The apparent contradiction arises because multicollinearity distorts
regression estimates in the full model. Removing one predictor at a time
resolves the issue, revealing that both x1x1 and x2x2 are actually
important.
x1 <- c(x1, 0.1)
x2 <- c(x2, 0.8)
y <- c(y, 6)
# Re-fit the full model (y ~ x1 + x2)
lm_full <- lm(y ~ x1 + x2)
summary(lm_full)
##
## Call:
## lm(formula = y ~ x1 + x2)
##
## Residuals:
## Min 1Q Median 3Q Max
## -2.95914 -0.44828 -0.01754 0.63117 2.61455
##
## Coefficients:
## Estimate Std. Error t value Pr(>|t|)
## (Intercept) 3.0513 0.1073 28.446 < 2e-16 ***
## x1 2.0923 0.2538 8.244 7.62e-13 ***
## x2 0.2643 0.1120 2.360 0.0202 *
## ---
## Signif. codes: 0 '***' 0.001 '**' 0.01 '*' 0.05 '.' 0.1 ' ' 1
##
## Residual standard error: 1.069 on 98 degrees of freedom
## Multiple R-squared: 0.8319, Adjusted R-squared: 0.8285
## F-statistic: 242.6 on 2 and 98 DF, p-value: < 2.2e-16
# Re-fit the model using only x1 (y ~ x1)
lm_x1 <- lm(y ~ x1)
summary(lm_x1)
##
## Call:
## lm(formula = y ~ x1)
##
## Residuals:
## Min 1Q Median 3Q Max
## -3.1065 -0.5046 0.0175 0.7306 3.0017
##
## Coefficients:
## Estimate Std. Error t value Pr(>|t|)
## (Intercept) 3.0430 0.1097 27.75 <2e-16 ***
## x1 2.6205 0.1224 21.41 <2e-16 ***
## ---
## Signif. codes: 0 '***' 0.001 '**' 0.01 '*' 0.05 '.' 0.1 ' ' 1
##
## Residual standard error: 1.094 on 99 degrees of freedom
## Multiple R-squared: 0.8224, Adjusted R-squared: 0.8206
## F-statistic: 458.4 on 1 and 99 DF, p-value: < 2.2e-16
# Re-fit the model using only x2 (y ~ x2)
lm_x2 <- lm(y ~ x2)
summary(lm_x2)
##
## Call:
## lm(formula = y ~ x2)
##
## Residuals:
## Min 1Q Median 3Q Max
## -3.4717 -1.0011 -0.1214 1.0702 3.2948
##
## Coefficients:
## Estimate Std. Error t value Pr(>|t|)
## (Intercept) 3.12748 0.13837 22.60 <2e-16 ***
## x2 1.07829 0.06836 15.77 <2e-16 ***
## ---
## Signif. codes: 0 '***' 0.001 '**' 0.01 '*' 0.05 '.' 0.1 ' ' 1
##
## Residual standard error: 1.385 on 99 degrees of freedom
## Multiple R-squared: 0.7154, Adjusted R-squared: 0.7125
## F-statistic: 248.8 on 1 and 99 DF, p-value: < 2.2e-16
I ran three models to predict y
Using x1 and x2 together:
When x1 and x2 are zero, y is around 3.077.

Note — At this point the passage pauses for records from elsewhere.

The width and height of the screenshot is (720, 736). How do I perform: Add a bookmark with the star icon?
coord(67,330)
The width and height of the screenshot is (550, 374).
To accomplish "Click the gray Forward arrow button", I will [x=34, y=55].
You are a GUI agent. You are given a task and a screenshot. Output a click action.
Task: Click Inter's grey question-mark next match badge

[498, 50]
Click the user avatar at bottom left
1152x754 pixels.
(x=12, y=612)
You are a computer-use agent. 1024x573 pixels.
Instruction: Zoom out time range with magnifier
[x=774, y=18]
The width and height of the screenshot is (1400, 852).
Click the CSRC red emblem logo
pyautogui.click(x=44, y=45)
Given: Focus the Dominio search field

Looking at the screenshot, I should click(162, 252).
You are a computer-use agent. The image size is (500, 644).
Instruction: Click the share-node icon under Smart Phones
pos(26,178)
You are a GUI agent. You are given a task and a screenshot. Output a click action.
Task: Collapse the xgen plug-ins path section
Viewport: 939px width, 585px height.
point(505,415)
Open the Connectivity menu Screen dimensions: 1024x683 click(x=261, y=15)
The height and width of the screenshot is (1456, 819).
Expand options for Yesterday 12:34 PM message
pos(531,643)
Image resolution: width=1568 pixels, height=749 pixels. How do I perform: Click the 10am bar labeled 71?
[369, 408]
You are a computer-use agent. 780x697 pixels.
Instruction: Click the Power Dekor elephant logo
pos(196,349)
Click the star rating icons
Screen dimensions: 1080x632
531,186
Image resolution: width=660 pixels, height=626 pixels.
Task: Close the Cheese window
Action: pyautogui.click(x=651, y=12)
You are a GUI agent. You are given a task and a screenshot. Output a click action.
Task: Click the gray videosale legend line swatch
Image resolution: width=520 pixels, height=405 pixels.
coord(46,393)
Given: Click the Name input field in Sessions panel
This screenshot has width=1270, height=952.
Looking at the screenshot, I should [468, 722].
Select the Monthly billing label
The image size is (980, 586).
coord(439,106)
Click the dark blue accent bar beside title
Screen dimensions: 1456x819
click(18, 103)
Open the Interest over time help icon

Increasing x1 by 1 increases y by 2.057.
Increasing x2 by 1 increases y by 0.281.
The model explains about 82.44% of the variation in y.
Using only x1
When x1 is zero, y is around 3.070.
Increasing x1 by 1 increases y by 2.620.
The model explains about 81.36% of the variation in y.
Using only x2:
When x2 is zero, y is around 3.147.
Increasing x2 by 1 increases y by 1.081.
The model explains about 71.24% of the variation in y.
both x1 and x2 are strong predictors of y, but x1 alone is almost as good as using both together.